Aumento da rede de saneamento foi menor que o avanço de renda no NE

Sem água encanada, casas têm aparelhos como TV de LCD; renda subiu 42% e rede de saneamento, 6,9%

FÁBIO GUIBU
ENVIADO ESPECIAL A PARANATAMA (PE)
DANIEL CARVALHO
DE SÃO PAULO

O descompasso entre a implantação de infraestrutura hídrica no semiárido nordestino e o crescimento da renda dos seus moradores fez surgir na região vítimas da seca que não têm água encanada, mas moram em casas com antenas parabólicas, TVs de LCD e até máquinas de lavar.

Segundo a FGV (Fundação Getúlio Vargas), a renda no Nordeste cresceu 42% entre 2001 e 2009. Já o número de domicílios com água encanada na zona rural aumentou apenas 6,9% entre 2000 e 2010, de acordo com o IBGE (Instituto Brasileiro de Geografia e Estatística).

Para o governador de Pernambuco, Eduardo Campos (PSB), o descompasso resulta de "anos sem política de sustentabilidade hídrica".

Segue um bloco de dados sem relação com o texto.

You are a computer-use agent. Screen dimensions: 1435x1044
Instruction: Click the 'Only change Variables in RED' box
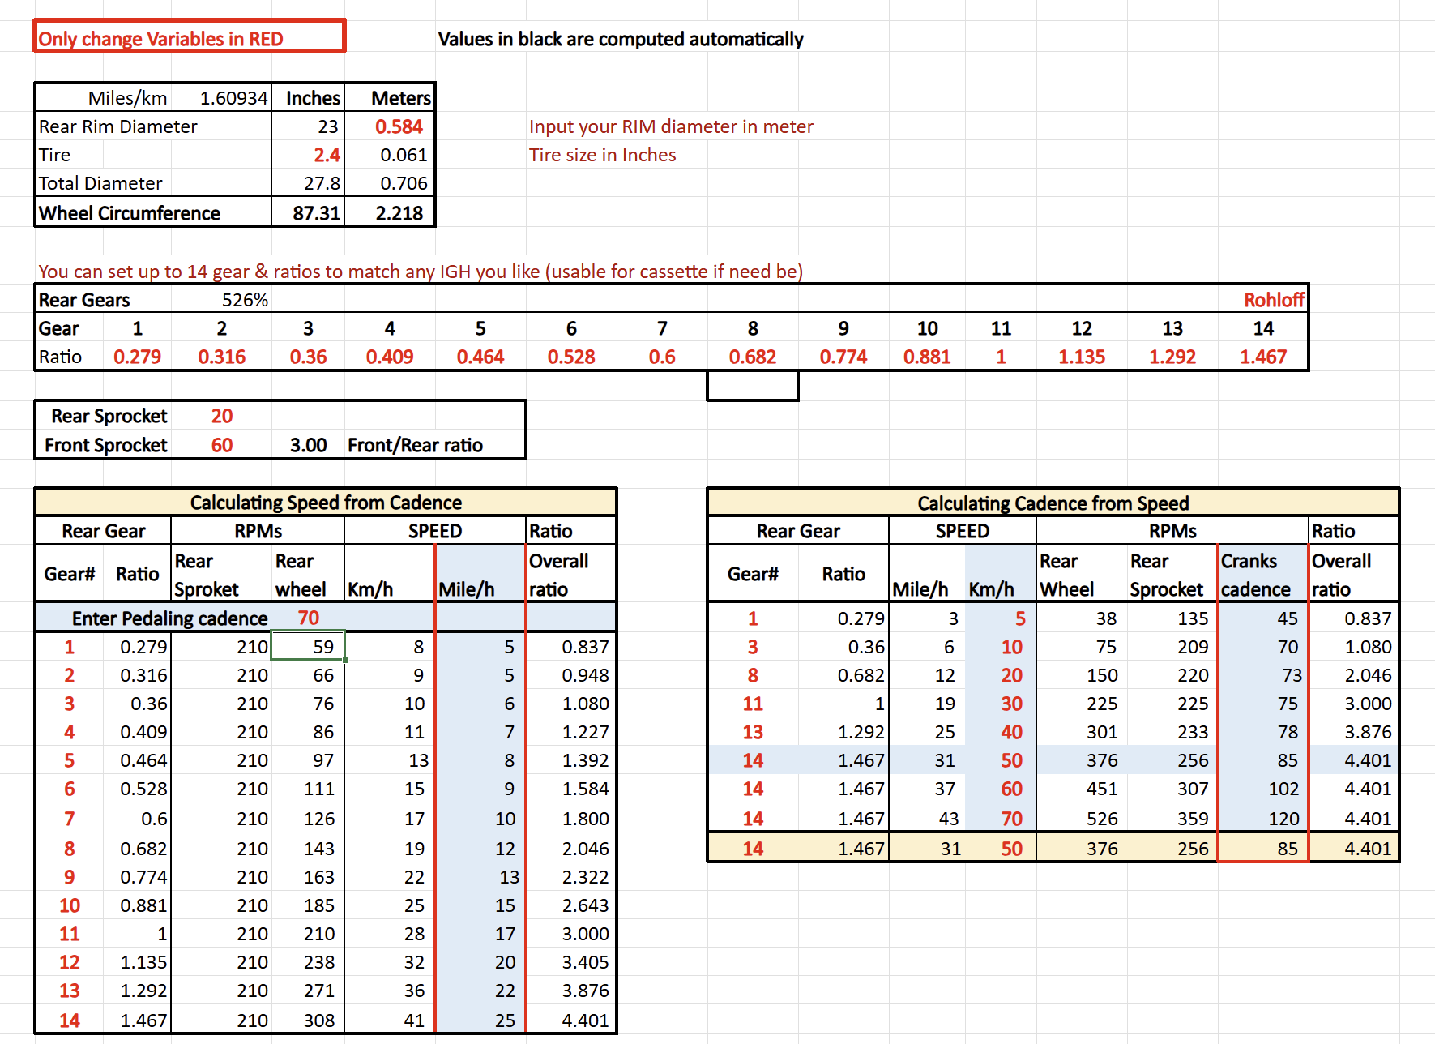coord(190,37)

Numa região onde apenas 35% dos domicílios rurais são ligados à rede de distribuição, a solução no período de estiagem são ações emergenciais. Só com carros-pipa, o governo federal vai gastar neste ano R$ 164,6 milhões.

CISTERNA E GELADEIRA

"Já passei por muitas secas, andava dois quilômetros para buscar água com o pote na cabeça", disse o agricultor aposentado Serafim Raimundo da Silva, 76, morador da zona rural de Paranatama, no agreste de Pernambuco.

"Hoje ainda não tenho água de cano [encanada], mas se quiser água gelada é só tirar da cisterna e colocar na geladeira", afirma ele.

O agricultor mora na mesma casa desde criança. Era de taipa, virou de madeira e agora é de tijolo, conta.

No telhado, uma antena parabólica divide espaço com um sistema de coleta de água da chuva. Na sala, há uma TV de LCD e, no quintal, a máquina de lavar roupa funciona com água de balde.

Da estrada que liga Paranatama à divisa com o Estado de Alagoas, é possível ver o brilho de outras parabólicas. Ao lado das casas, quase sempre há uma cisterna.

"Pegar água do barreiro virou coisa do passado", diz a agricultora Terezinha Leite da Silva, 55, que mora em Bom Conselho (PE).

"Antigamente, a gente era obrigada a coar a lama para beber [a água]", lembra ela. "Agora, ainda não tem água de torneira, mas a represa é só para lavar roupa e os animais", diz Terezinha.

Ela nasceu na região e morou em um barraco de taipa, no mesmo lugar onde ergueu sua casa de tijolos. Por três anos, recebeu o Bolsa Família, período em que financiou o armário onde guarda os eletrodomésticos.

O carro-pipa visita a região a cada 15 dias. Mas, se o reservatório esvazia antes disso, ela divide os R$ 60 que paga por uma carga d'água com a vizinha, Maria Ferreira, 25.